**What needs to be done:**
The records below must be written out exactly, with every picture left behind.

**Data for analysis:**
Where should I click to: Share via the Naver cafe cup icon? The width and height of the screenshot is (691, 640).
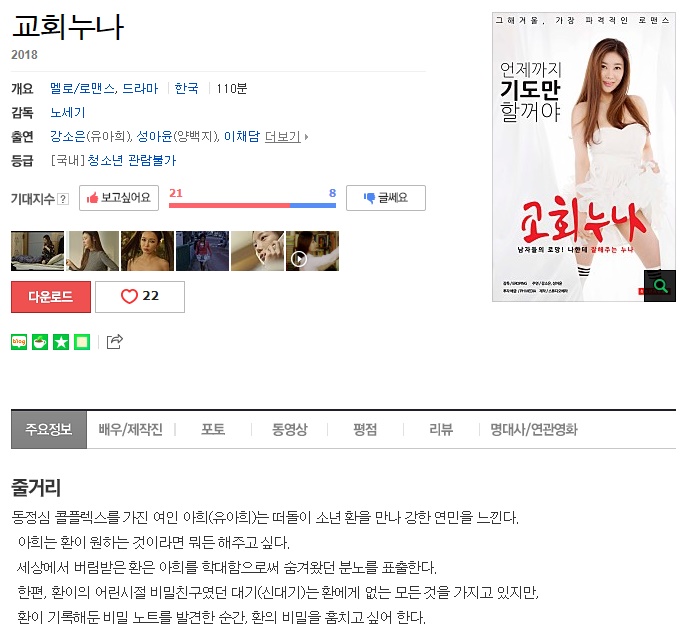(40, 342)
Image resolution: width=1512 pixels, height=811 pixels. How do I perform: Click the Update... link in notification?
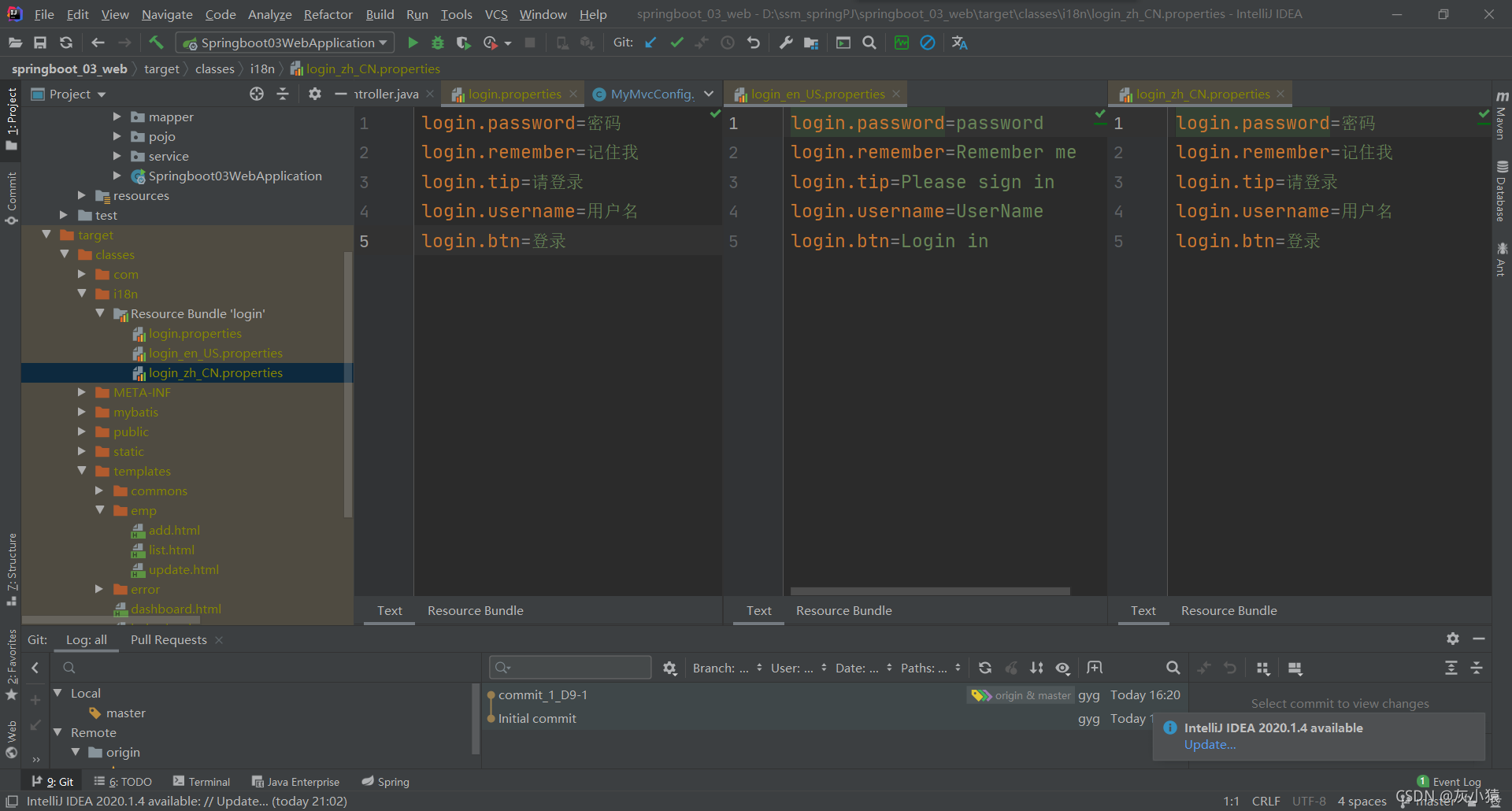click(x=1210, y=745)
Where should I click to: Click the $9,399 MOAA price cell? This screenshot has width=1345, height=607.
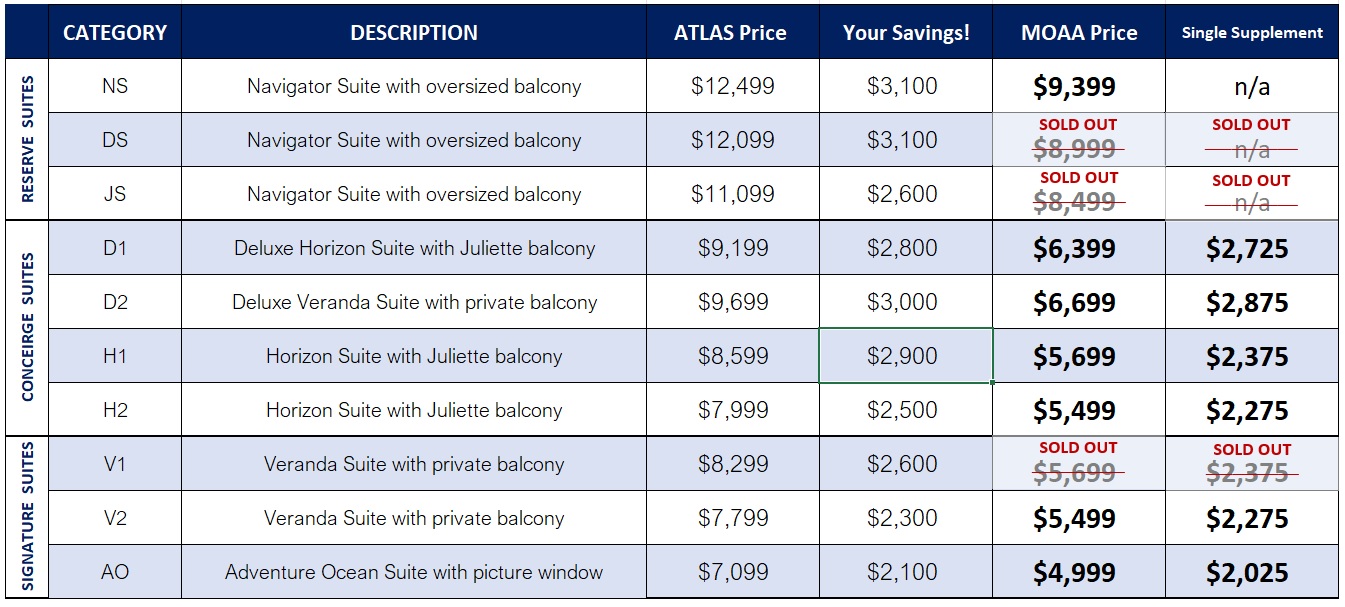tap(1079, 86)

**Response area:**
Where should I click to: Share via the Naver cafe cup icon? The width and height of the screenshot is (691, 640).
(40, 342)
Image resolution: width=1512 pixels, height=811 pixels. How do I perform: Click the Update... link in notification?
click(x=1210, y=745)
Where should I click to: Click the $9,399 MOAA price cell? This screenshot has width=1345, height=607.
tap(1079, 86)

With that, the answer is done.